§ **Given information**:
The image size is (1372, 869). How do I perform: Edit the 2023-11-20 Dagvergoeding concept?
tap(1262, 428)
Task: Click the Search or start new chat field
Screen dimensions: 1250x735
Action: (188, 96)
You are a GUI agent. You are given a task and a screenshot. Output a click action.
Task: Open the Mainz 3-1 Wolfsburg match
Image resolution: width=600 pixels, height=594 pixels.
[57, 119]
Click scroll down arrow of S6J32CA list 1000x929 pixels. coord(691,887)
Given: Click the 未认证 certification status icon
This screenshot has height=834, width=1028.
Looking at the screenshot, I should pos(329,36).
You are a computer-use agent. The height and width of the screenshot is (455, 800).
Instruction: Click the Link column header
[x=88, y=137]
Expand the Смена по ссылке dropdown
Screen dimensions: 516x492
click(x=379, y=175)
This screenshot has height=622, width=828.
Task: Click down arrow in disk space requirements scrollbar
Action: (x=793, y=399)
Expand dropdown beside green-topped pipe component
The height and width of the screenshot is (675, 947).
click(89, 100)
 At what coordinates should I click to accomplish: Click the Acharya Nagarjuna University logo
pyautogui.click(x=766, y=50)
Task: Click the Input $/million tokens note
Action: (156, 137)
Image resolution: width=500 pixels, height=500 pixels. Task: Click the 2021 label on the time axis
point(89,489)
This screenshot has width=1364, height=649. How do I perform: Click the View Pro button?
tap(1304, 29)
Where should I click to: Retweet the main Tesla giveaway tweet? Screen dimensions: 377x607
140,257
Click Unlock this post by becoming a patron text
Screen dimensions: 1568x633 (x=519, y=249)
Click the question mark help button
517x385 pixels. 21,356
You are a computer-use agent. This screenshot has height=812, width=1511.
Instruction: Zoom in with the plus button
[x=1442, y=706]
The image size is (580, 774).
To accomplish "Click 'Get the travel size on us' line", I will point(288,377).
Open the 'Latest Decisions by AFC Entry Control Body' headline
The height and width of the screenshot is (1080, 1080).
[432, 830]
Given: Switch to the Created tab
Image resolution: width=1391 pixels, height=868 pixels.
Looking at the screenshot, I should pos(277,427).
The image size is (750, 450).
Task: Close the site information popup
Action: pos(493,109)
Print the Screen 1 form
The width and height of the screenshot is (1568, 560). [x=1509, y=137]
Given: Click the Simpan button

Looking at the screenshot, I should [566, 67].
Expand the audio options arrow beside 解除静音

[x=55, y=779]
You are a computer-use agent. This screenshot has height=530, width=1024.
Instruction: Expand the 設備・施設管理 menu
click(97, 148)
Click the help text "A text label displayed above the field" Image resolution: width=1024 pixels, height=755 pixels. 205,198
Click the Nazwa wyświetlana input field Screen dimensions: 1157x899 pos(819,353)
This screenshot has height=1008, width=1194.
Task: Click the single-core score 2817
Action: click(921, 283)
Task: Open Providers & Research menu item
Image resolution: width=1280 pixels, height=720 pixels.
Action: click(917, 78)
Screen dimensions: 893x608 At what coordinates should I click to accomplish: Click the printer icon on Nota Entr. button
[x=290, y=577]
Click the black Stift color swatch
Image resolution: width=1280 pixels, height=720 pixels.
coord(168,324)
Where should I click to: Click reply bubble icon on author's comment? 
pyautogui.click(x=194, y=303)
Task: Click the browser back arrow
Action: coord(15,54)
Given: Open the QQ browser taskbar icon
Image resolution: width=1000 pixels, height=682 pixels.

§ **Exercise details**: Output must consist only of the listing's lines from the first through the line with "You are a computer-use agent. The", reproduced word for word.

§ **Worked solution**:
The image size is (1372, 869). How do I perform: Edit the 2023-11-20 Dagvergoeding concept?
tap(1262, 428)
Task: Click the Search or start new chat field
Screen dimensions: 1250x735
Action: (188, 96)
You are a GUI agent. You are given a task and a screenshot. Output a click action.
Task: Open the Mainz 3-1 Wolfsburg match
Image resolution: width=600 pixels, height=594 pixels.
[57, 119]
Click scroll down arrow of S6J32CA list 1000x929 pixels. coord(691,887)
Given: Click the 未认证 certification status icon
This screenshot has height=834, width=1028.
Looking at the screenshot, I should pos(329,36).
You are a computer-use agent. The height and width of the screenshot is (455, 800).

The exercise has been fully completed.